Solubility in Formulation 1: ≥ 2.5 mg/mL (11.67 mM) (saturation unknown) in 10% DMSO + 40% PEG300 + 5% Tween80 + 45% Saline (add these co-solvents sequentially from left to right, and one by one), clear solution. For example, if 1 mL of working solution is to be prepared, you can add 100 μL of 25.0 mg/mL clear DMSO stock solution to 400 μL PEG300 and mix evenly; then add 50 μL Tween-80 to the above solution and mix evenly; then add 450 μL normal saline to adjust the volume to 1 mL. Preparation of saline: Dissolve 0.9 g of sodium chloride in 100 mL ddH₂ O to obtain a clear solution.
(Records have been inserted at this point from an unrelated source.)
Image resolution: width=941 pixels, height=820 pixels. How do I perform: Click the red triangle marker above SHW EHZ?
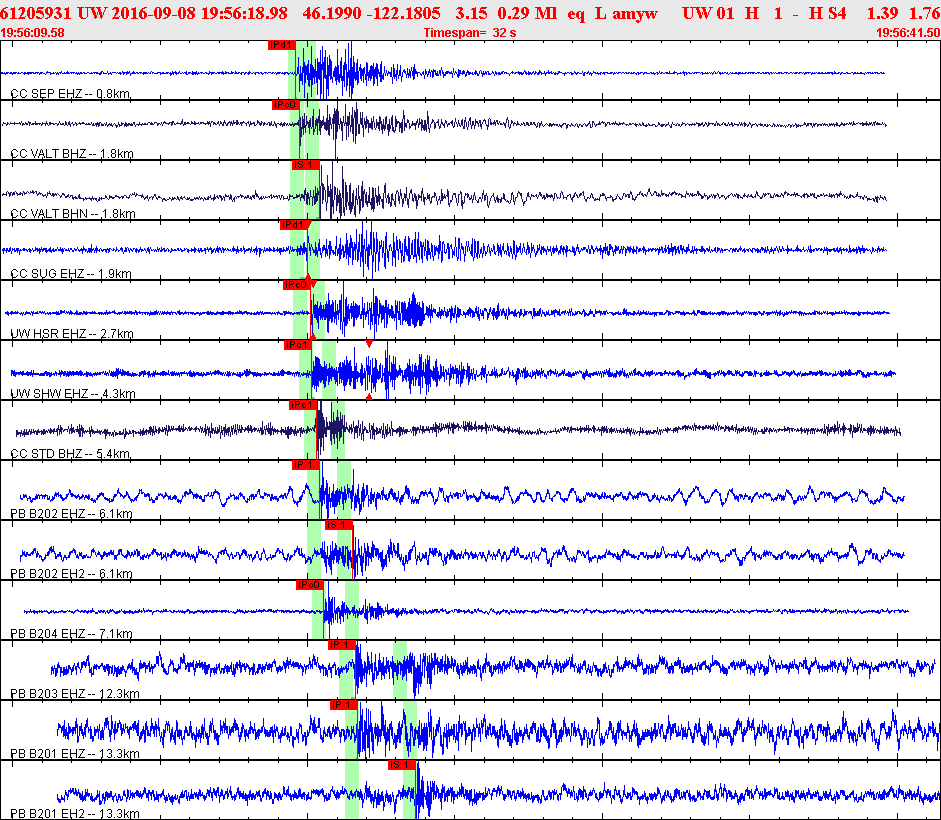(x=369, y=344)
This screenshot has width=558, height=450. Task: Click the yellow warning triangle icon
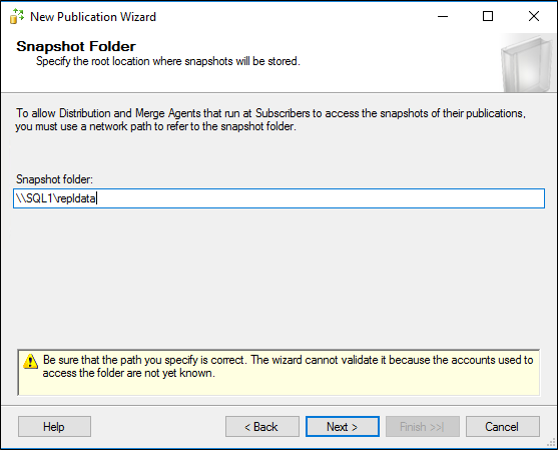coord(31,361)
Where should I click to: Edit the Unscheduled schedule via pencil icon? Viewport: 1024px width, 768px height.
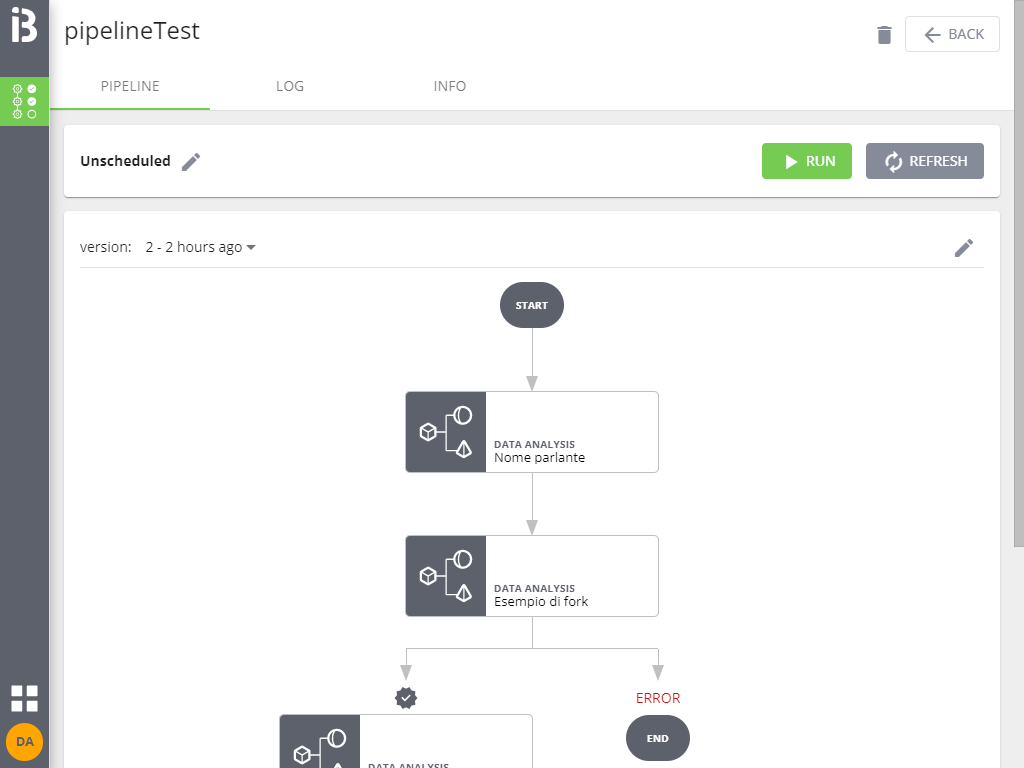(x=190, y=161)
Solubility in Formulation 2: ≥ 2.5 mg/mL (11.67 mM) (saturation unknown) in 10% DMSO + 90% (20% SBE-β-CD in Saline) (add these co-solvents sequentially from left to right, and one by one), clear solution. For example, if 1 mL of working solution is to be prepared, you can add 100 μL of 25.0 mg/mL clear DMSO stock solution to 900 μL of 20% SBE-β-CD physiological saline solution and mix evenly. Preparation of 20% SBE-β-CD in Saline (4°C，1 week): Dissolve 2 g SBE-β-CD in 10 mL saline to obtain a clear solution.  (Please use freshly prepared in vivo formulations for optimal results.)

Preparing Stock Solutions		1 mg	5 mg	10 mg
	1 mM	4.6681 mL	23.3405 mL	46.6810 mL
	5 mM	0.9336 mL	4.6681 mL	9.3362 mL
	10 mM	0.4668 mL	2.3340 mL	4.6681 mL

*Note: Please select an appropriate solvent for the preparation of stock solution based on your experiment needs. For most products, DMSO can be used for preparing stock solutions (e.g. 5 mM, 10 mM, or 20 mM concentration); some products with high aqueous solubility may be dissolved in water directly. Solubility information is available at the above Solubility Data section. Once the stock solution is prepared, aliquot it to routine usage volumes and store at -20°C or -80°C. Avoid repeated freeze and thaw cycles.